O Brasil não saiu ileso da era de radicalização que marcou os anos de protagonismo de Jair Bolsonaro. Pelo contrário: continua preso a um ambiente político intoxicado por ressentimento, teorias conspiratórias e hostilidade permanente.
Não se trata apenas de divergência ideológica — algo natural em qualquer democracia. O que se consolidou no país foi um modelo de mobilização baseado na negação de fatos, na demonização de adversários e na transformação da política em guerra cultural. O debate público foi substituído por slogans, ataques pessoais e uma lógica binária em que qualquer crítica é tratada como inimiga.
Esse tipo de radicalização não desaparece com a troca de governo.
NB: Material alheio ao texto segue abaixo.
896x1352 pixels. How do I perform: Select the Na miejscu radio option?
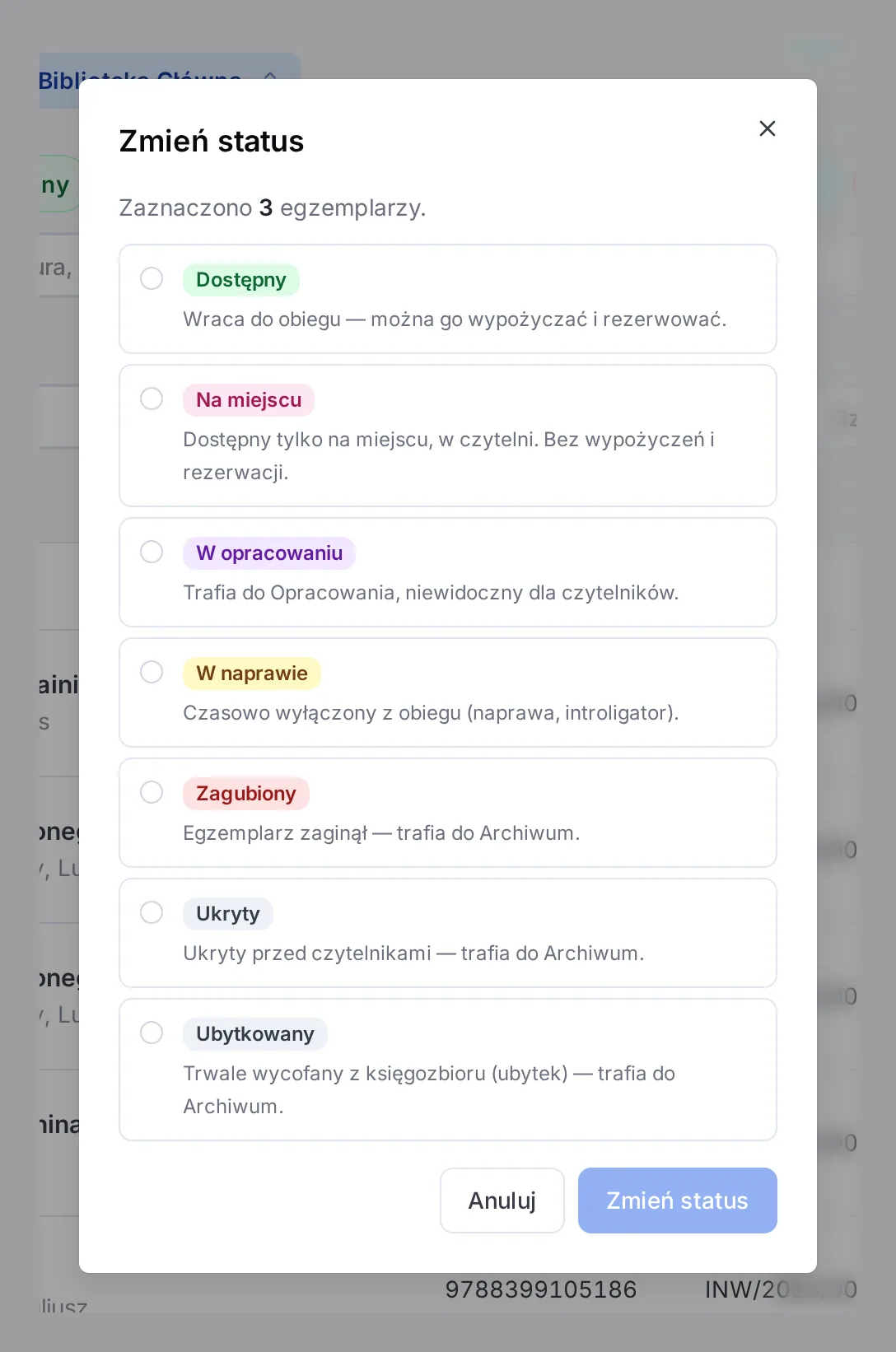pos(152,399)
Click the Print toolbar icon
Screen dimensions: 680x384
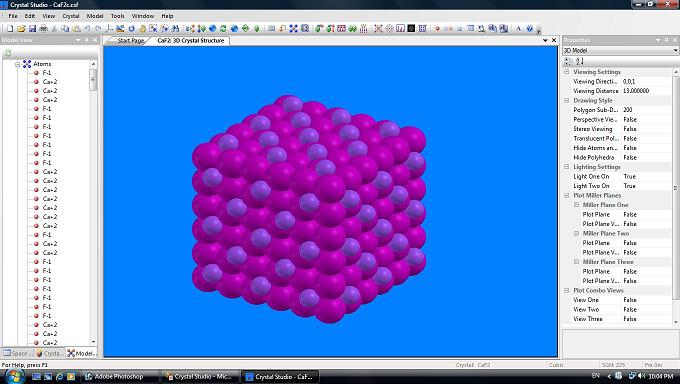[43, 29]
Ela cria um ruído constante que impede o país de discutir problemas reais com maturidade. Instituições são desacreditadas, especialistas são atacados e o senso comum passa a ser moldado por emoções, não por evidências.
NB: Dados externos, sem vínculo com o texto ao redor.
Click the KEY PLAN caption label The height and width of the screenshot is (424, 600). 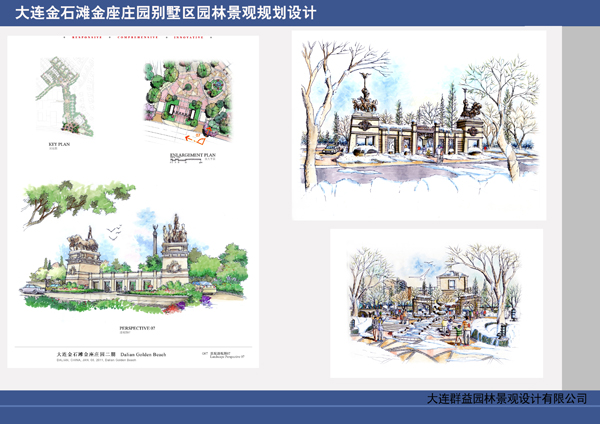(59, 144)
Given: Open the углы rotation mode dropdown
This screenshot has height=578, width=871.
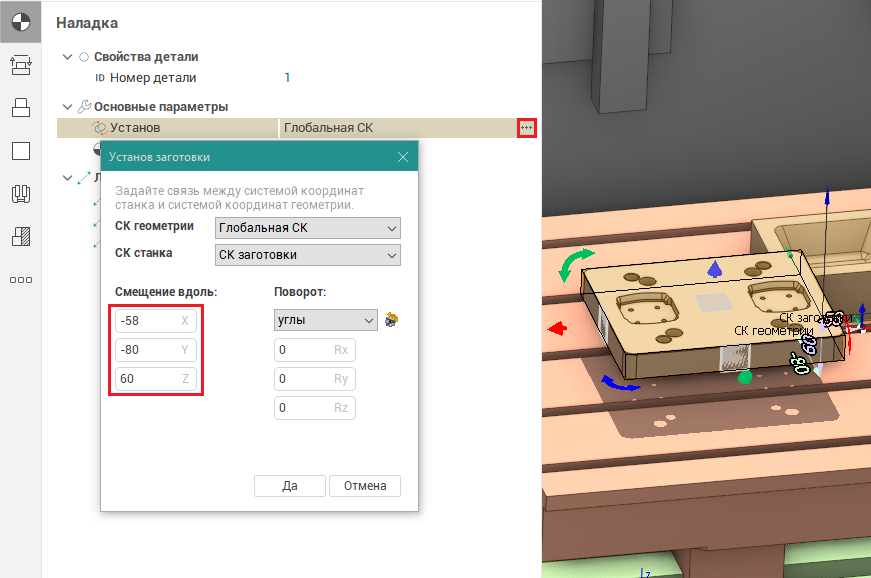Looking at the screenshot, I should 326,320.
É claro que a insatisfação que alimentou esse fenômeno tem raízes legítimas: corrupção endêmica, insegurança e desigualdade social. Mas canalizar frustração coletiva para o desprezo às regras democráticas nunca foi solução — e os efeitos disso continuam presentes.
O país hoje enfrenta um dilema: ou reconstrói o espaço do debate racional, ou continuará refém de uma política movida por indignação permanente e incapaz de produzir soluções concretas.
A democracia não exige unanimidade, mas exige compromisso com a realidade. Quando a política passa a se sustentar em versões paralelas dos fatos, o prejuízo não é de um governo ou de um partido — é de toda a sociedade.
O Brasil precisa decidir se quer voltar a discutir o futuro ou continuar prisioneiro das batalhas do passado.